> **Problem requirements**
Your reply should consist only of the lines from the one with "Task: Open the" through the end of the entries, transcribed exactly. Pictures stay out.
=== Data extract ===
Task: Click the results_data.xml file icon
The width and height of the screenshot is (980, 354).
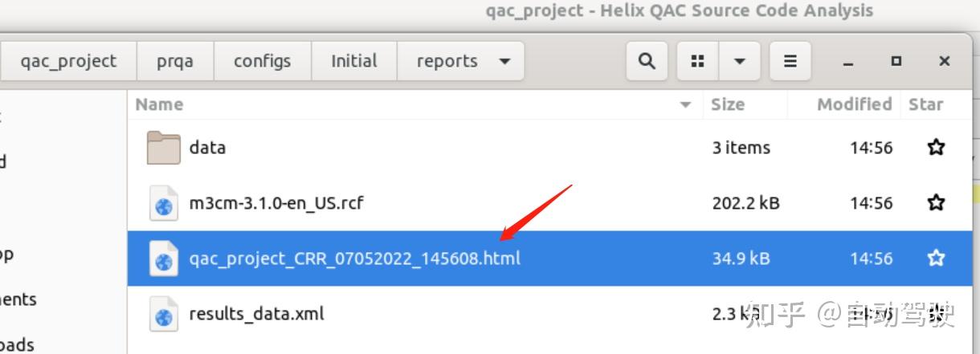Action: coord(163,315)
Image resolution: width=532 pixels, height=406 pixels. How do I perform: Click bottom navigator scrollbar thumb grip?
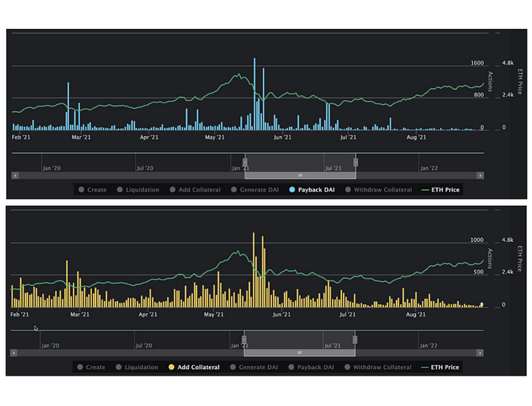[x=299, y=353]
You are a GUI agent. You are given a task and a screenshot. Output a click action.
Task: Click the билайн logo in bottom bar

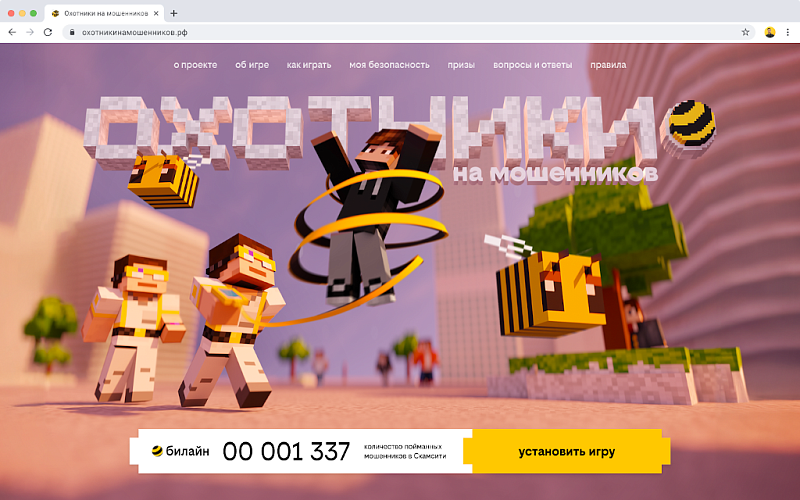180,451
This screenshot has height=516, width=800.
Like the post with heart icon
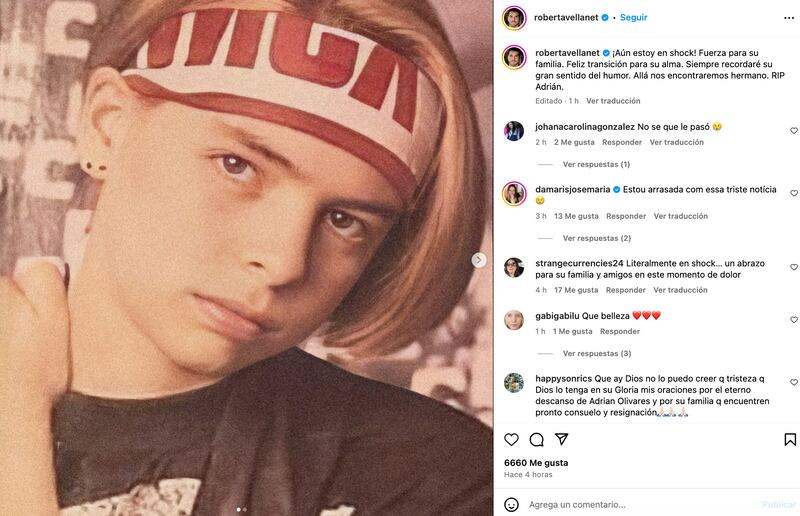tap(511, 439)
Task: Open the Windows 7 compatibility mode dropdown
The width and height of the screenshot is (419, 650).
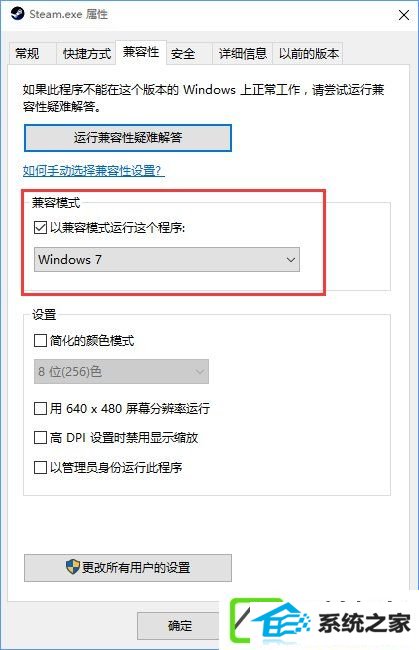Action: pyautogui.click(x=167, y=260)
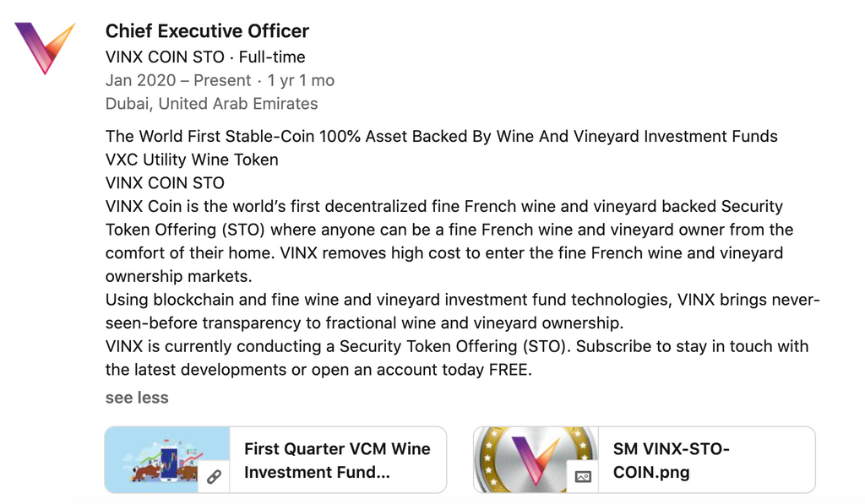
===
> **Solved exercise**
Task: Open the Windows 7 compatibility mode dropdown
The width and height of the screenshot is (419, 650).
Action: pyautogui.click(x=167, y=260)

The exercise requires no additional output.